One of the main tasks of the Swedish National Debt Office is to manage central government debt. We do this at as low cost as possible in the long term and without taking too great risks.

The Swedish National Debt Office borrows money on behalf of the Swedish government by selling government securities, primarily bonds, by auction. Those who buy bonds lend money to the government. The bonds can then be sold on a secondary market. When a bond matures, the Swedish National Debt Office pays back the money to the owner of the bond. Then we borrow again by selling new bonds.

How the management of government debt is decided

It is the government that decides on guidelines for government debt management, but the Swedish National Debt Office is active in producing data and proposals.

  1. The Swedish National Debt Office makes proposals for guidelines to the government.
  2. The government decides on the guidelines.
  3. The guidelines begin to take effect.
  4. We report to the government in the annual report.
  5. The government evaluates the activities and reports to the Riksdag.
  6. The Riksdag evaluates the administration of central government debt.
  7. We consider the opinions of the Riksdag in our draft guidelines for the next year.
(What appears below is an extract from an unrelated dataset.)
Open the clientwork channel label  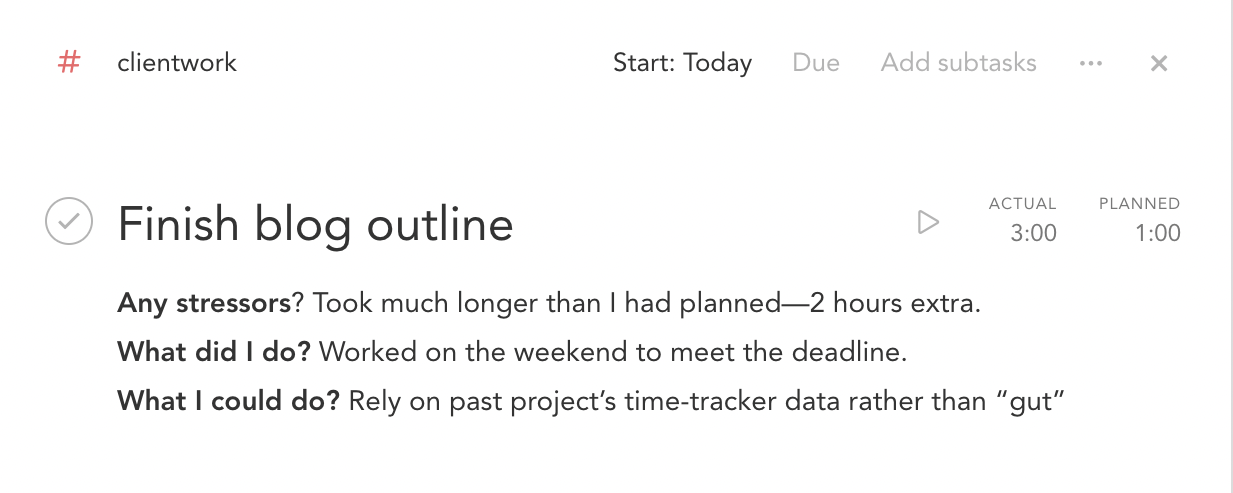tap(177, 63)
The Swedish National Debt Office makes forecasts for the government's borrowing needs

The purpose of the forecasts is to be able to plan the financing of central government debt. To put it simply, this is a forecast of how much the government debt will change, that is to say how much extra we must borrow or how much we will pay back on our loans over a certain period.
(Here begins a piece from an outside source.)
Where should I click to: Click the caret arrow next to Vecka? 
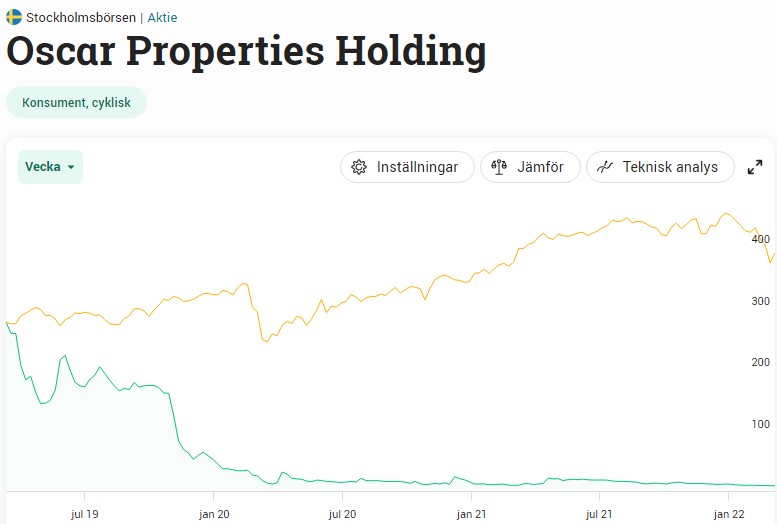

The Swedish National Debt Office is the internal bank of the state, where large sums are paid out and received every day. It may end in a surplus or a deficit. We borrow to cover a deficit. We invest a surplus by, for example, paying back on loans. Based on our annual forecast, we also produce forecasts every month. We also make forecasts every day. Three times a year, we publish the report Central Government Borrowing – Forecast and Analysis.

Reports: Central Government Borrowing – Forecast and Analysis

How much do we borrow?

How much the Swedish National Debt Office borrows depends above all on how the national budget develops. When there is a deficit in the national budget, we borrow money and then the government debt increases. If there is a surplus in the budget, we amortise, that is pay back, some of the loans and the government debt decreases.

But whether we have a surplus or deficit in the national budget, we need to borrow to replace borrowing that falls due.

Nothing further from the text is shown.